Lugar Warns He Will Be Ready for a Primary Challenge
Sen. Dick Lugar won’t repeat some of his Republican colleagues’ mistake of underestimating any primary challengers he may encounter in Indiana in 2012, he said Sunday.
“It could very well be” that he will face a primary challenger, given that he has been known to buck his party, Lugar said on CNN’s “State of the Union.”
“In the event somebody wants to run, they will at least know they have a competitor in the field who is well-prepared both financially, organizationally, program-wise,” he said.
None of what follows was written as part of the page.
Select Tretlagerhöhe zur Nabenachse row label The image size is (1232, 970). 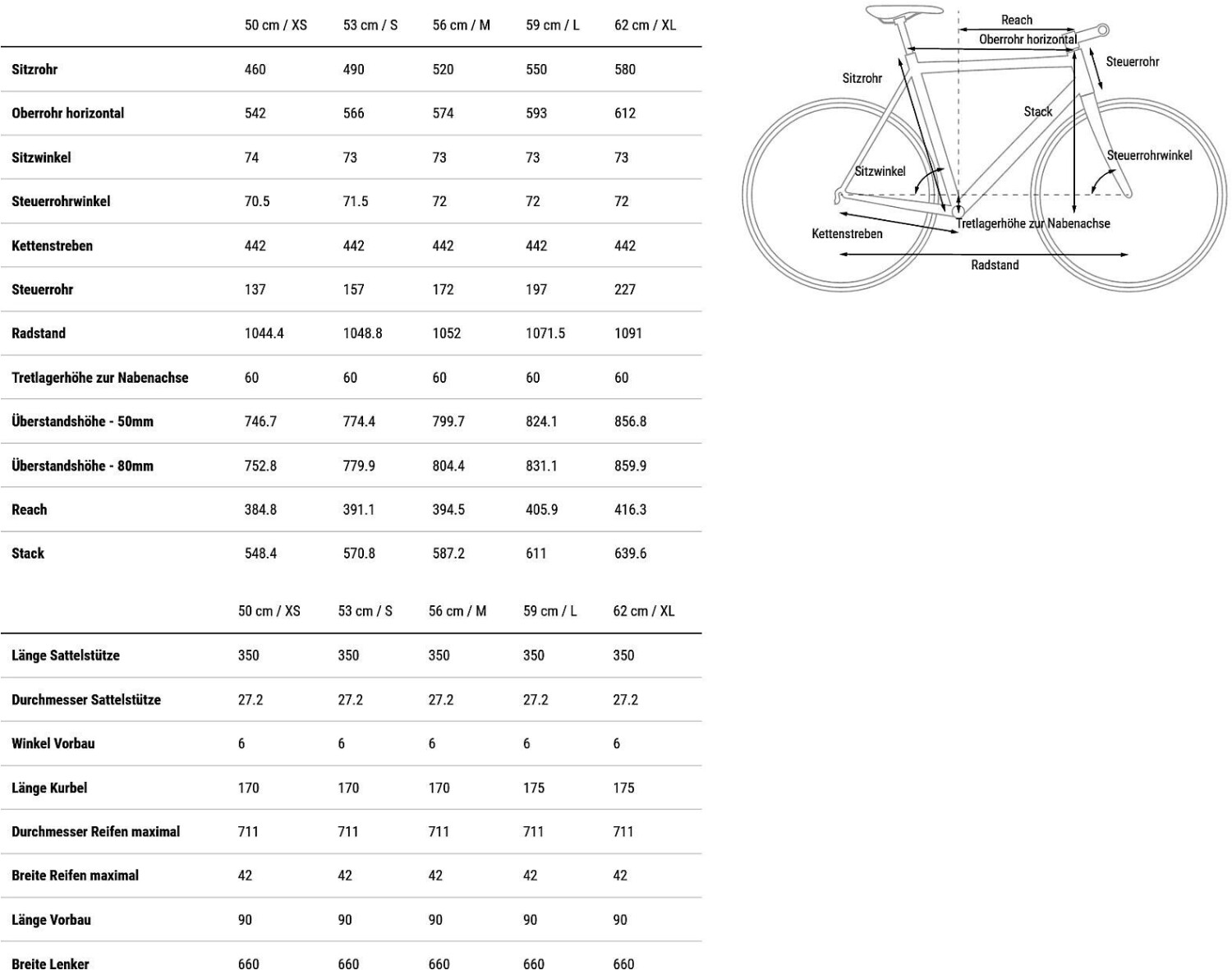click(99, 378)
“I think in the past, perhaps, some of our Republican colleagues may have been surprised,” he continued. “They thought that they didn’t see much coming along, they really weren’t prepared to spend their money in the primary or organize all that much — they were getting ready for the general, and they faced a very bad situation.”
Sen. Bob Bennett didn’t even make it to his primary in the 2010 cycle; the Utah Republican was denied a spot during the state convention. Republican Sen. Lisa Murkowski (Alaska) lost her primary, as did Democratic Sen. Arlen Specter (Pa.), who had switched from the Republican Party to help improve his electoral chances. Murkowski, however, has hung on; she ran as a write-in candidate in the general election, and that race is still undecided.
In the meantime, Republicans must stop operating as the “party of no,” Lugar said.
“I think [a] number of people understand what I’m saying, probably agree, sometimes overtly, maybe more often covertly,” he said. “They understand eventually [that] the American people, angry as they are with the Democrats with this tsunami that came with this election, are finally going to say to Republicans, ‘OK, now what [are] you guys going to do? What, in fact, is your program?’”
Lugar said some of his colleagues would respond that their plan is to defeat President Barack Obama in the 2012 presidential election, then worry about other goals.
“That’s not going to work,” he said. “At some point there has to be constructive Republican programs.”